LEOMINSTER, Mass. Cheryl Lynne Pettrucelli is running late for work, and so she has shifted into high gear in her efforts to make herself look presentable by the time she reaches her employer, Micro-Precision Tools. "It's ten to nine, so it's gonna be close," she says, as she swerves to avoid an angry driver who passes her on the left.
"Put down the lipstick and drive!" the man yells at her. "Blow it out your boxer shorts, dingle-berry!" she shouts back at him, and continues to apply the extensive facial makeup she feels is essential to her job as a receptionist. "You don't want to have some big buyer in from out of town and there I am greetin' him without any blusher on my cheekbones," she says.
Cheryl Lynne's routine of last-minute makeup application on the road may come to an end next year, however, as a proposed law to ban the practice--the "Anti-Mascara Driving Safety Reform Act of 2008"--will be introduced when the Massachusetts state legislature re-convenes in January.

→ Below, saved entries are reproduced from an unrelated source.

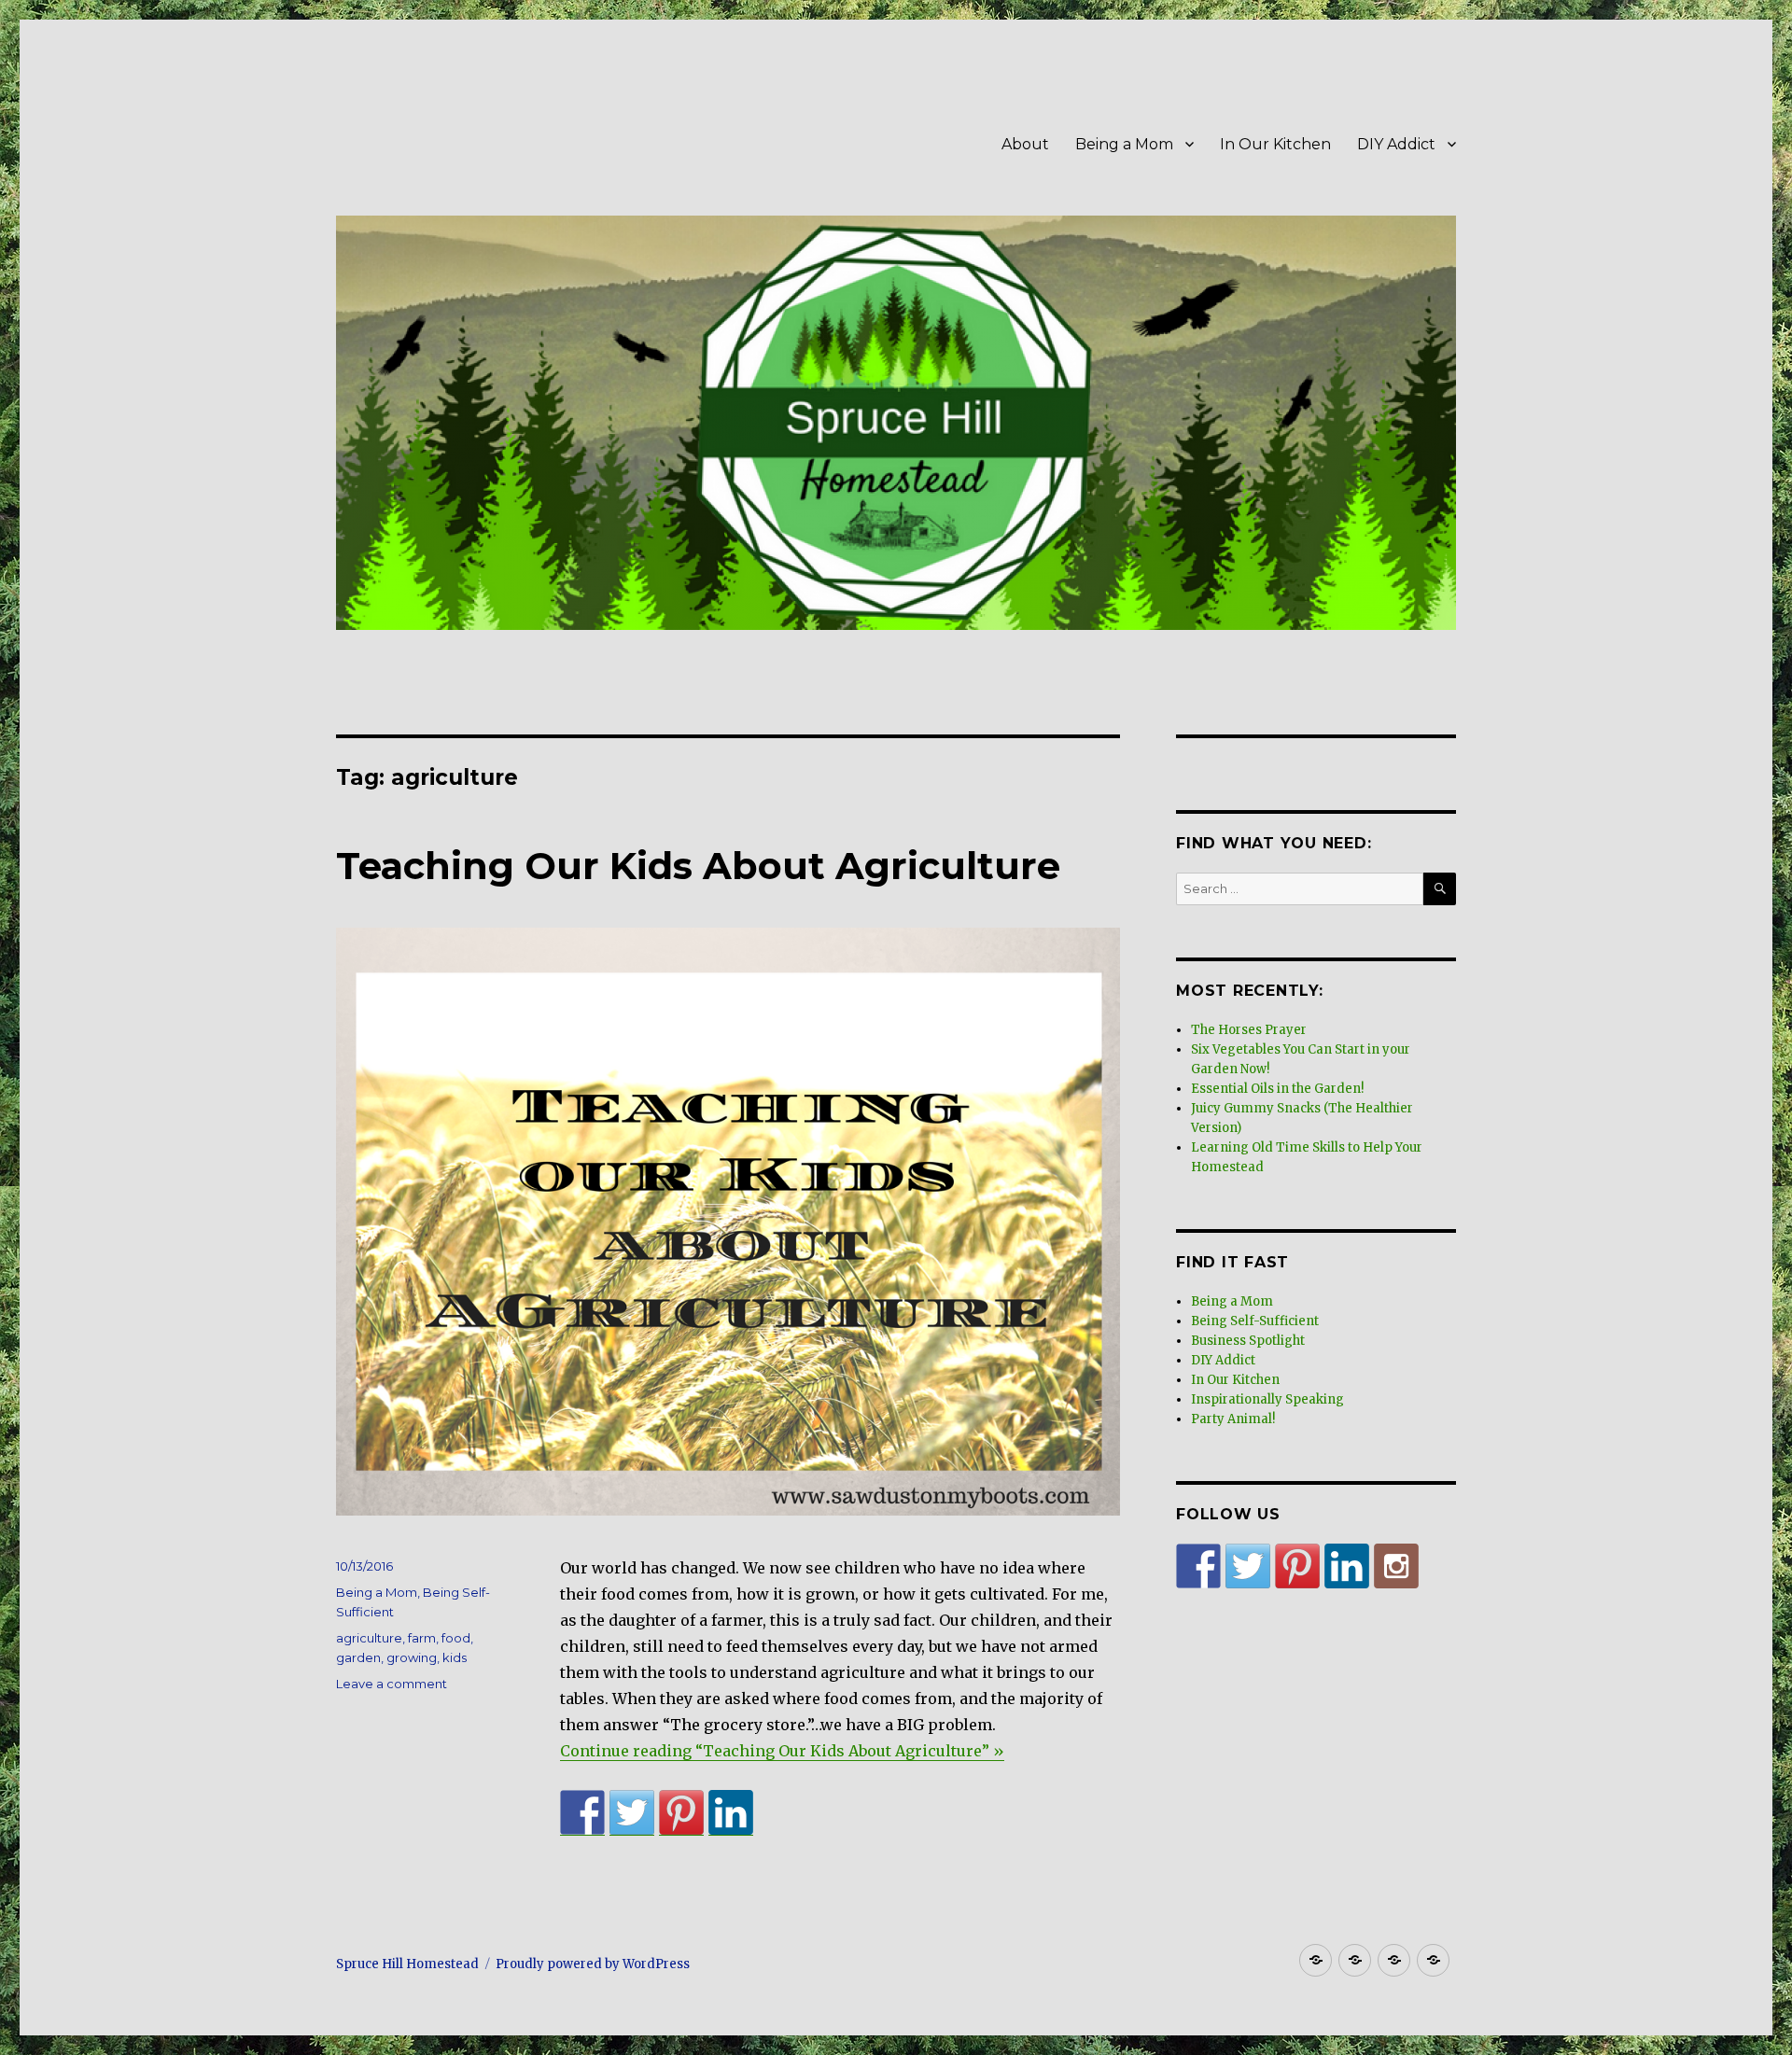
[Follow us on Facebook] (1198, 1566)
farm (422, 1637)
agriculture (369, 1637)
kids (454, 1657)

"Lipstick is the number one killer by volume, and eye-liner is second," says Sgt. Leonard Fagasta of the Massachusetts State Police. "Mascara is actually third, with rouge and blusher tied for fourth, but we went with 'Anti-Mascara' because it's similar to 'antimacasar', which is big word in crossword puzzles that I have trouble remembering."
Legislation is needed, say safety advocates, because prior attempts to reach first-time offenders through mandatory education in safe driving habits have failed. "We would try to teach these girls, who are overwhelmingly restaurant hostesses and receptionists," says Massachusetts Registry of Motor Vehicles Make-Up Enforcement Specialist Mary Pat O'Hearn. "They'd just sit there in class and do their nails."
Massachusetts is unique among the states in that any citizen can file a bill which, if passed by the legislature, becomes law. The proposed anti-makeup statute was in fact filed by one of Cheryl Lynne's co-workers, Alison Freedman, who has her eyes on Joe Stefani, a high-producing salesman who often stops by the receptionist's desk when he has time to kill. "I'm just trying to make the world a better place," says Alison when asked whether personal animus rather than public safety is her motivation. "Anybody who needs as much makeup as Cheryl Lynne would have ugly babies, and we don't want that to happen, do we?"